-------- Available data --------

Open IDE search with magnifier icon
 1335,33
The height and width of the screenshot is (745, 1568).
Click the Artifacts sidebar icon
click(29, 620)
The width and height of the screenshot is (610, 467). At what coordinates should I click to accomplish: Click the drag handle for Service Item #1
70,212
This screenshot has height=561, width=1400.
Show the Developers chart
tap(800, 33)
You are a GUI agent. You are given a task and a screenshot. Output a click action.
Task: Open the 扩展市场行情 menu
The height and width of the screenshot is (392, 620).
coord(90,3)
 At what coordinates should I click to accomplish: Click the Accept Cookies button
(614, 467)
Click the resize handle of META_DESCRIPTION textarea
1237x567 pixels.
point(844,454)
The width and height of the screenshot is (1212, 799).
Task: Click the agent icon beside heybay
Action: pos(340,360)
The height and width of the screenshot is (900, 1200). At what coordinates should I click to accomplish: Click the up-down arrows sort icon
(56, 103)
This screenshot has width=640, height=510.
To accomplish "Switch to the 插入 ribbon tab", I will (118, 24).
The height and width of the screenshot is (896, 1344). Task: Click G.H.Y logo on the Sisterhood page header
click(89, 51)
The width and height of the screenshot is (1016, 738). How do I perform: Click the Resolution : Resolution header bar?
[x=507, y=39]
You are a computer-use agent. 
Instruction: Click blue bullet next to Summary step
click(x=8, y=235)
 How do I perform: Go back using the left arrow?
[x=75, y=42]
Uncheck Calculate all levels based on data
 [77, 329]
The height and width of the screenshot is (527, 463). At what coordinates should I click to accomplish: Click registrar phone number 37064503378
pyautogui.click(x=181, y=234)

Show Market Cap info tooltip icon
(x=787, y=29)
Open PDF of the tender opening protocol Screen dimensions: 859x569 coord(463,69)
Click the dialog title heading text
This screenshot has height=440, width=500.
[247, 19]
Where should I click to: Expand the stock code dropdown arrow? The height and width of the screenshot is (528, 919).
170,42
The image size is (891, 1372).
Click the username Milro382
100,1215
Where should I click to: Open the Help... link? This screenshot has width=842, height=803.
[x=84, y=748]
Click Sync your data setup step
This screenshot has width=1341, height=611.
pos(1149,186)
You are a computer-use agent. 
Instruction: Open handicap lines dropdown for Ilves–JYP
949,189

--------

All of the listing above should be restated word for word.

Open IDE search with magnifier icon
 1335,33
The height and width of the screenshot is (745, 1568).
Click the Artifacts sidebar icon
click(29, 620)
The width and height of the screenshot is (610, 467). At what coordinates should I click to accomplish: Click the drag handle for Service Item #1
70,212
This screenshot has height=561, width=1400.
Show the Developers chart
tap(800, 33)
You are a GUI agent. You are given a task and a screenshot. Output a click action.
Task: Open the 扩展市场行情 menu
The height and width of the screenshot is (392, 620).
coord(90,3)
 At what coordinates should I click to accomplish: Click the Accept Cookies button
(614, 467)
Click the resize handle of META_DESCRIPTION textarea
1237x567 pixels.
point(844,454)
The width and height of the screenshot is (1212, 799).
Task: Click the agent icon beside heybay
Action: pos(340,360)
The height and width of the screenshot is (900, 1200). At what coordinates should I click to accomplish: Click the up-down arrows sort icon
(56, 103)
This screenshot has width=640, height=510.
To accomplish "Switch to the 插入 ribbon tab", I will (118, 24).
The height and width of the screenshot is (896, 1344). Task: Click G.H.Y logo on the Sisterhood page header
click(89, 51)
The width and height of the screenshot is (1016, 738). How do I perform: Click the Resolution : Resolution header bar?
[x=507, y=39]
You are a computer-use agent. 
Instruction: Click blue bullet next to Summary step
click(x=8, y=235)
 How do I perform: Go back using the left arrow?
[x=75, y=42]
Uncheck Calculate all levels based on data
 [77, 329]
The height and width of the screenshot is (527, 463). At what coordinates should I click to accomplish: Click registrar phone number 37064503378
pyautogui.click(x=181, y=234)

Show Market Cap info tooltip icon
(x=787, y=29)
Open PDF of the tender opening protocol Screen dimensions: 859x569 coord(463,69)
Click the dialog title heading text
This screenshot has height=440, width=500.
[247, 19]
Where should I click to: Expand the stock code dropdown arrow? The height and width of the screenshot is (528, 919).
170,42
The image size is (891, 1372).
Click the username Milro382
100,1215
Where should I click to: Open the Help... link? This screenshot has width=842, height=803.
[x=84, y=748]
Click Sync your data setup step
This screenshot has width=1341, height=611.
pos(1149,186)
You are a computer-use agent. 
Instruction: Open handicap lines dropdown for Ilves–JYP
949,189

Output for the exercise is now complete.